-- Problem description --
Copy the following records line for line, without changing anything.

(Saved data entries)

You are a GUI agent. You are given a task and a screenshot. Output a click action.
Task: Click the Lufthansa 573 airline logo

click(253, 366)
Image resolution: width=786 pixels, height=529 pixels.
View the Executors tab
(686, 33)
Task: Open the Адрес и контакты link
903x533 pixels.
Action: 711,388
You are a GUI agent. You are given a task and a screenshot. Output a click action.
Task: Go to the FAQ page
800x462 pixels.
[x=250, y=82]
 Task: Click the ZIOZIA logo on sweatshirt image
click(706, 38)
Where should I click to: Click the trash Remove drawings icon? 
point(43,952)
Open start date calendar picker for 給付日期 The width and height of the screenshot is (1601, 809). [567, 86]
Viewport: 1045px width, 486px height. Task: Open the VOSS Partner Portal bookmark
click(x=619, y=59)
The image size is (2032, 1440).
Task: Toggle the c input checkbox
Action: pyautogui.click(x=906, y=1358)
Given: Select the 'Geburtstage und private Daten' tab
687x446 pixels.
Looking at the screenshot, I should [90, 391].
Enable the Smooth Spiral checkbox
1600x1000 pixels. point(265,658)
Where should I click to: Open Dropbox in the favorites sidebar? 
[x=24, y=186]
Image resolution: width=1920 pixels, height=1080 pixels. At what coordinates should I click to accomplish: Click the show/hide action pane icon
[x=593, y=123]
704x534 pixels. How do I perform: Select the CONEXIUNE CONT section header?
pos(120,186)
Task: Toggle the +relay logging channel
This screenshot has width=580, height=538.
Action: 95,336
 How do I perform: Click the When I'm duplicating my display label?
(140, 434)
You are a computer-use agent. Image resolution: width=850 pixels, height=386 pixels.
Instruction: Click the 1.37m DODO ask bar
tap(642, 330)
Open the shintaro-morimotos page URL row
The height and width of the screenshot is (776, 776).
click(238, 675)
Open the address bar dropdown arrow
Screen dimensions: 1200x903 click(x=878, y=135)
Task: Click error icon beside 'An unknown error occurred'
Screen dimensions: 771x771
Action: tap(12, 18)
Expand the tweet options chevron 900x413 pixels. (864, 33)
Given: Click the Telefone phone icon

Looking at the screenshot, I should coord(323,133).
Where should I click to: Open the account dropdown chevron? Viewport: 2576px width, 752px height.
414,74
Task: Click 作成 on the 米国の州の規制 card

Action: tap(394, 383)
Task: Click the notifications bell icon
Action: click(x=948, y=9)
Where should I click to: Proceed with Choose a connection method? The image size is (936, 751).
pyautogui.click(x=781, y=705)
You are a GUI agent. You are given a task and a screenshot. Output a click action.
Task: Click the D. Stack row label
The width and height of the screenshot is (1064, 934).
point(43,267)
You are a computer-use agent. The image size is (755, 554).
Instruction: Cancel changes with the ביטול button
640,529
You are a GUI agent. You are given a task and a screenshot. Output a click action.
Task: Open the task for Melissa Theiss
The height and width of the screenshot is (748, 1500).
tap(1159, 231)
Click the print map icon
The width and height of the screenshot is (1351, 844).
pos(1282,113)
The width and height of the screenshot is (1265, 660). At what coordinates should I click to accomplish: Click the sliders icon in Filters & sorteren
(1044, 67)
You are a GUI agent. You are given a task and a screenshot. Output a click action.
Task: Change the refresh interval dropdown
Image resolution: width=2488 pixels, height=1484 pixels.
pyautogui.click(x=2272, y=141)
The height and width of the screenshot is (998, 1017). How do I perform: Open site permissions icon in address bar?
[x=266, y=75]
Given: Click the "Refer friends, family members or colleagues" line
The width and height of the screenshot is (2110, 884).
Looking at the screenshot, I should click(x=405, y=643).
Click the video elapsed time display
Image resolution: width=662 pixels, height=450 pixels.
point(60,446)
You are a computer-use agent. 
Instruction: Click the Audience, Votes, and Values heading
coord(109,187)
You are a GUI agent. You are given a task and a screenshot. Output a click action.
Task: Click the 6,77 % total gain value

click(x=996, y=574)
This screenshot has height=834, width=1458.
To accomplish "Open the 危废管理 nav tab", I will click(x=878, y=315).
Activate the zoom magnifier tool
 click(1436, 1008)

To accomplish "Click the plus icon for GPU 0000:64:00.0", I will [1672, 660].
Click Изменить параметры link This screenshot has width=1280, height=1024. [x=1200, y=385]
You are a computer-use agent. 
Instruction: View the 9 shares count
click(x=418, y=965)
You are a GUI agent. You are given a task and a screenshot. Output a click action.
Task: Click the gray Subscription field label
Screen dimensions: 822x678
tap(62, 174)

-- The response --
You are a GUI agent. You are given a task and a screenshot. Output a click action.
Task: Click the Lufthansa 573 airline logo

click(253, 366)
Image resolution: width=786 pixels, height=529 pixels.
View the Executors tab
(686, 33)
Task: Open the Адрес и контакты link
903x533 pixels.
Action: 711,388
You are a GUI agent. You are given a task and a screenshot. Output a click action.
Task: Go to the FAQ page
800x462 pixels.
[x=250, y=82]
 Task: Click the ZIOZIA logo on sweatshirt image
click(706, 38)
Where should I click to: Click the trash Remove drawings icon? 
point(43,952)
Open start date calendar picker for 給付日期 The width and height of the screenshot is (1601, 809). [567, 86]
Viewport: 1045px width, 486px height. Task: Open the VOSS Partner Portal bookmark
click(x=619, y=59)
The image size is (2032, 1440).
Task: Toggle the c input checkbox
Action: pyautogui.click(x=906, y=1358)
Given: Select the 'Geburtstage und private Daten' tab
687x446 pixels.
Looking at the screenshot, I should [90, 391].
Enable the Smooth Spiral checkbox
1600x1000 pixels. point(265,658)
Where should I click to: Open Dropbox in the favorites sidebar? 
[x=24, y=186]
Image resolution: width=1920 pixels, height=1080 pixels. At what coordinates should I click to accomplish: Click the show/hide action pane icon
[x=593, y=123]
704x534 pixels. How do I perform: Select the CONEXIUNE CONT section header?
pos(120,186)
Task: Toggle the +relay logging channel
This screenshot has width=580, height=538.
Action: 95,336
 How do I perform: Click the When I'm duplicating my display label?
(140, 434)
You are a computer-use agent. Image resolution: width=850 pixels, height=386 pixels.
Instruction: Click the 1.37m DODO ask bar
tap(642, 330)
Open the shintaro-morimotos page URL row
The height and width of the screenshot is (776, 776).
click(238, 675)
Open the address bar dropdown arrow
Screen dimensions: 1200x903 click(x=878, y=135)
Task: Click error icon beside 'An unknown error occurred'
Screen dimensions: 771x771
Action: tap(12, 18)
Expand the tweet options chevron 900x413 pixels. (864, 33)
Given: Click the Telefone phone icon

Looking at the screenshot, I should coord(323,133).
Where should I click to: Open the account dropdown chevron? Viewport: 2576px width, 752px height.
414,74
Task: Click 作成 on the 米国の州の規制 card

Action: tap(394, 383)
Task: Click the notifications bell icon
Action: click(x=948, y=9)
Where should I click to: Proceed with Choose a connection method? The image size is (936, 751).
pyautogui.click(x=781, y=705)
You are a GUI agent. You are given a task and a screenshot. Output a click action.
Task: Click the D. Stack row label
The width and height of the screenshot is (1064, 934).
point(43,267)
You are a computer-use agent. The image size is (755, 554).
Instruction: Cancel changes with the ביטול button
640,529
You are a GUI agent. You are given a task and a screenshot. Output a click action.
Task: Open the task for Melissa Theiss
The height and width of the screenshot is (748, 1500).
tap(1159, 231)
Click the print map icon
The width and height of the screenshot is (1351, 844).
pos(1282,113)
The width and height of the screenshot is (1265, 660). At what coordinates should I click to accomplish: Click the sliders icon in Filters & sorteren
(1044, 67)
You are a GUI agent. You are given a task and a screenshot. Output a click action.
Task: Change the refresh interval dropdown
Image resolution: width=2488 pixels, height=1484 pixels.
pyautogui.click(x=2272, y=141)
The height and width of the screenshot is (998, 1017). How do I perform: Open site permissions icon in address bar?
[x=266, y=75]
Given: Click the "Refer friends, family members or colleagues" line
The width and height of the screenshot is (2110, 884).
Looking at the screenshot, I should click(x=405, y=643).
Click the video elapsed time display
Image resolution: width=662 pixels, height=450 pixels.
point(60,446)
You are a computer-use agent. 
Instruction: Click the Audience, Votes, and Values heading
coord(109,187)
You are a GUI agent. You are given a task and a screenshot. Output a click action.
Task: Click the 6,77 % total gain value

click(x=996, y=574)
This screenshot has height=834, width=1458.
To accomplish "Open the 危废管理 nav tab", I will click(x=878, y=315).
Activate the zoom magnifier tool
 click(1436, 1008)

To accomplish "Click the plus icon for GPU 0000:64:00.0", I will [1672, 660].
Click Изменить параметры link This screenshot has width=1280, height=1024. [x=1200, y=385]
You are a computer-use agent. 
Instruction: View the 9 shares count
click(x=418, y=965)
You are a GUI agent. You are given a task and a screenshot. Output a click action.
Task: Click the gray Subscription field label
Screen dimensions: 822x678
tap(62, 174)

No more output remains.